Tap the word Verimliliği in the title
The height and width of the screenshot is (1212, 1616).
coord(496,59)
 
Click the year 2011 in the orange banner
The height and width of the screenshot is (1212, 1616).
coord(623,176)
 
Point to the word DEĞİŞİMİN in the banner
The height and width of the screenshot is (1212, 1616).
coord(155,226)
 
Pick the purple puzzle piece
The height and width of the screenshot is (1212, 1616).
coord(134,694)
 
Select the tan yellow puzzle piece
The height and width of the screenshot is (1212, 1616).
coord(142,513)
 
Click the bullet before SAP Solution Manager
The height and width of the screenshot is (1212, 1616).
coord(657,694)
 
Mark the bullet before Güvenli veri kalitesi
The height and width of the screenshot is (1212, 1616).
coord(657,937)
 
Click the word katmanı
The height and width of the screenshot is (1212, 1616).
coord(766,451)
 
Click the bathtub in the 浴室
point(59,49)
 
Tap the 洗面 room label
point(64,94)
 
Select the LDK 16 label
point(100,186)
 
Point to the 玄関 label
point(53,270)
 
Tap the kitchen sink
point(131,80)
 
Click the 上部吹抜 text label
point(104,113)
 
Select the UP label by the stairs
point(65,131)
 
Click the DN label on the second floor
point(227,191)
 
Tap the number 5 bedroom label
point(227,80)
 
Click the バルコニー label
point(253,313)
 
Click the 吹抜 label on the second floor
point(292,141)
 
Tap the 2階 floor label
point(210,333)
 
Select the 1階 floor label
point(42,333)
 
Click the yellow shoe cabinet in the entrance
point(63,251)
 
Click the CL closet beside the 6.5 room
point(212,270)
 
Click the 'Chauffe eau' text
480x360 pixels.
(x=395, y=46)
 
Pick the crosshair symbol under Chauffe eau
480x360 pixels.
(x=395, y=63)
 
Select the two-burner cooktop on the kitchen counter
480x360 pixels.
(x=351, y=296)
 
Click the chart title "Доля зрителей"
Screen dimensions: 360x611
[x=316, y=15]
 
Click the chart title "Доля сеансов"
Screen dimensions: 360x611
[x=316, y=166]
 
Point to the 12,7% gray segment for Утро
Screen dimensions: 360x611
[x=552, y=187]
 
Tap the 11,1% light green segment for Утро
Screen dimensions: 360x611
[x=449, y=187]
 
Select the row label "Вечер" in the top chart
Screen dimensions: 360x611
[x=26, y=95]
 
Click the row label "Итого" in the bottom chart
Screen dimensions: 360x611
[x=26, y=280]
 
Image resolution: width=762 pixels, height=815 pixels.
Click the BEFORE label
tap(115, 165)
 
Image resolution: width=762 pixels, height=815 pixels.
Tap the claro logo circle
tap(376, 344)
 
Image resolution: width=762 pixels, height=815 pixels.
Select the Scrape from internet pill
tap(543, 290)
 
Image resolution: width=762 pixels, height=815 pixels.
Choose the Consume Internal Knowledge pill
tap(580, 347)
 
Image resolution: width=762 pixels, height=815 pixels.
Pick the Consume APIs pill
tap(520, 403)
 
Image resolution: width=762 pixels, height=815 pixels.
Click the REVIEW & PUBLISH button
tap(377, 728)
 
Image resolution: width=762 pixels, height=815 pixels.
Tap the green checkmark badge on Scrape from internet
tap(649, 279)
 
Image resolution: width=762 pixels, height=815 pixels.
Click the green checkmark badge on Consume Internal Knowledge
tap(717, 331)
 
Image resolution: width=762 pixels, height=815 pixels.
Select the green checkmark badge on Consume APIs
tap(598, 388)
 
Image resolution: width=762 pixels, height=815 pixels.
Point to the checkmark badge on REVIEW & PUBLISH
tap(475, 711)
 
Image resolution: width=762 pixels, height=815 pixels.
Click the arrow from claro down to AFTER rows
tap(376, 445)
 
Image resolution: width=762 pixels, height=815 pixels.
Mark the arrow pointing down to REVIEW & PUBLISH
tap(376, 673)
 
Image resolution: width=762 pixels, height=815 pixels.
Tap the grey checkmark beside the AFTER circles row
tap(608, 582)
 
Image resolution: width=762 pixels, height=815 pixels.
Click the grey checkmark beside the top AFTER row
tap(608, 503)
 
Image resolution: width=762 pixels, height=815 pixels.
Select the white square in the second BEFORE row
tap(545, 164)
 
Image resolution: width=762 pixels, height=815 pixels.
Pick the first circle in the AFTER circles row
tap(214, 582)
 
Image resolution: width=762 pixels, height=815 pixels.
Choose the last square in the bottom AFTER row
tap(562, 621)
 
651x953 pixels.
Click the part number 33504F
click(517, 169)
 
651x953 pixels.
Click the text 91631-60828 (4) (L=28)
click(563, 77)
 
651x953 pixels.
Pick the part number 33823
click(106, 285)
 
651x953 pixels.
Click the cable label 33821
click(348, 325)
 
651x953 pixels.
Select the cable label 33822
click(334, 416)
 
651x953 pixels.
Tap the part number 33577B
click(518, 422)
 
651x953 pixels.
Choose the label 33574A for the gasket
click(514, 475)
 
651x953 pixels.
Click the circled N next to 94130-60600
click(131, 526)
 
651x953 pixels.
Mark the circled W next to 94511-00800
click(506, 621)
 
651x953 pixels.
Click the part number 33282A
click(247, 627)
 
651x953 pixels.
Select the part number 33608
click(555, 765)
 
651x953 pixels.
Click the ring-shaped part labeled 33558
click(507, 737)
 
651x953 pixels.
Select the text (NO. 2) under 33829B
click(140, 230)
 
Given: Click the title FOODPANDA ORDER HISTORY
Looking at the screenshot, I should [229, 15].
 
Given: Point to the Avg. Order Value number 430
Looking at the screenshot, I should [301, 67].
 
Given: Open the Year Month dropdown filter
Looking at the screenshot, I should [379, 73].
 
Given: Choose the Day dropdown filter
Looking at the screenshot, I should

*-*-*

Reproduce every one of the lines above verbatim, from first to last.

Tap the word Verimliliği in the title
The height and width of the screenshot is (1212, 1616).
coord(496,59)
 
Click the year 2011 in the orange banner
The height and width of the screenshot is (1212, 1616).
coord(623,176)
 
Point to the word DEĞİŞİMİN in the banner
The height and width of the screenshot is (1212, 1616).
coord(155,226)
 
Pick the purple puzzle piece
The height and width of the screenshot is (1212, 1616).
coord(134,694)
 
Select the tan yellow puzzle piece
The height and width of the screenshot is (1212, 1616).
coord(142,513)
 
Click the bullet before SAP Solution Manager
The height and width of the screenshot is (1212, 1616).
coord(657,694)
 
Mark the bullet before Güvenli veri kalitesi
The height and width of the screenshot is (1212, 1616).
coord(657,937)
 
Click the word katmanı
The height and width of the screenshot is (1212, 1616).
coord(766,451)
 
Click the bathtub in the 浴室
point(59,49)
 
Tap the 洗面 room label
point(64,94)
 
Select the LDK 16 label
point(100,186)
 
Point to the 玄関 label
point(53,270)
 
Tap the kitchen sink
point(131,80)
 
Click the 上部吹抜 text label
point(104,113)
 
Select the UP label by the stairs
point(65,131)
 
Click the DN label on the second floor
point(227,191)
 
Tap the number 5 bedroom label
point(227,80)
 
Click the バルコニー label
point(253,313)
 
Click the 吹抜 label on the second floor
point(292,141)
 
Tap the 2階 floor label
point(210,333)
 
Select the 1階 floor label
point(42,333)
 
Click the yellow shoe cabinet in the entrance
point(63,251)
 
Click the CL closet beside the 6.5 room
point(212,270)
 
Click the 'Chauffe eau' text
480x360 pixels.
(x=395, y=46)
 
Pick the crosshair symbol under Chauffe eau
480x360 pixels.
(x=395, y=63)
 
Select the two-burner cooktop on the kitchen counter
480x360 pixels.
(x=351, y=296)
 
Click the chart title "Доля зрителей"
Screen dimensions: 360x611
[x=316, y=15]
 
Click the chart title "Доля сеансов"
Screen dimensions: 360x611
[x=316, y=166]
 
Point to the 12,7% gray segment for Утро
Screen dimensions: 360x611
[x=552, y=187]
 
Tap the 11,1% light green segment for Утро
Screen dimensions: 360x611
[x=449, y=187]
 
Select the row label "Вечер" in the top chart
Screen dimensions: 360x611
[x=26, y=95]
 
Click the row label "Итого" in the bottom chart
Screen dimensions: 360x611
[x=26, y=280]
 
Image resolution: width=762 pixels, height=815 pixels.
Click the BEFORE label
tap(115, 165)
 
Image resolution: width=762 pixels, height=815 pixels.
Tap the claro logo circle
tap(376, 344)
 
Image resolution: width=762 pixels, height=815 pixels.
Select the Scrape from internet pill
tap(543, 290)
 
Image resolution: width=762 pixels, height=815 pixels.
Choose the Consume Internal Knowledge pill
tap(580, 347)
 
Image resolution: width=762 pixels, height=815 pixels.
Pick the Consume APIs pill
tap(520, 403)
 
Image resolution: width=762 pixels, height=815 pixels.
Click the REVIEW & PUBLISH button
tap(377, 728)
 
Image resolution: width=762 pixels, height=815 pixels.
Tap the green checkmark badge on Scrape from internet
tap(649, 279)
 
Image resolution: width=762 pixels, height=815 pixels.
Click the green checkmark badge on Consume Internal Knowledge
tap(717, 331)
 
Image resolution: width=762 pixels, height=815 pixels.
Select the green checkmark badge on Consume APIs
tap(598, 388)
 
Image resolution: width=762 pixels, height=815 pixels.
Point to the checkmark badge on REVIEW & PUBLISH
tap(475, 711)
 
Image resolution: width=762 pixels, height=815 pixels.
Click the arrow from claro down to AFTER rows
tap(376, 445)
 
Image resolution: width=762 pixels, height=815 pixels.
Mark the arrow pointing down to REVIEW & PUBLISH
tap(376, 673)
 
Image resolution: width=762 pixels, height=815 pixels.
Tap the grey checkmark beside the AFTER circles row
tap(608, 582)
 
Image resolution: width=762 pixels, height=815 pixels.
Click the grey checkmark beside the top AFTER row
tap(608, 503)
 
Image resolution: width=762 pixels, height=815 pixels.
Select the white square in the second BEFORE row
tap(545, 164)
 
Image resolution: width=762 pixels, height=815 pixels.
Pick the first circle in the AFTER circles row
tap(214, 582)
 
Image resolution: width=762 pixels, height=815 pixels.
Choose the last square in the bottom AFTER row
tap(562, 621)
 
651x953 pixels.
Click the part number 33504F
click(517, 169)
 
651x953 pixels.
Click the text 91631-60828 (4) (L=28)
click(563, 77)
 
651x953 pixels.
Pick the part number 33823
click(106, 285)
 
651x953 pixels.
Click the cable label 33821
click(348, 325)
 
651x953 pixels.
Select the cable label 33822
click(334, 416)
 
651x953 pixels.
Tap the part number 33577B
click(518, 422)
 
651x953 pixels.
Choose the label 33574A for the gasket
click(514, 475)
 
651x953 pixels.
Click the circled N next to 94130-60600
click(131, 526)
 
651x953 pixels.
Mark the circled W next to 94511-00800
click(506, 621)
 
651x953 pixels.
Click the part number 33282A
click(247, 627)
 
651x953 pixels.
Select the part number 33608
click(555, 765)
 
651x953 pixels.
Click the ring-shaped part labeled 33558
click(507, 737)
 
651x953 pixels.
Select the text (NO. 2) under 33829B
click(140, 230)
 
Given: Click the title FOODPANDA ORDER HISTORY
Looking at the screenshot, I should [229, 15].
 
Given: Point to the Avg. Order Value number 430
Looking at the screenshot, I should [301, 67].
 
Given: Open the Year Month dropdown filter
Looking at the screenshot, I should [379, 73].
 
Given: Choose the Day dropdown filter
Looking at the screenshot, I should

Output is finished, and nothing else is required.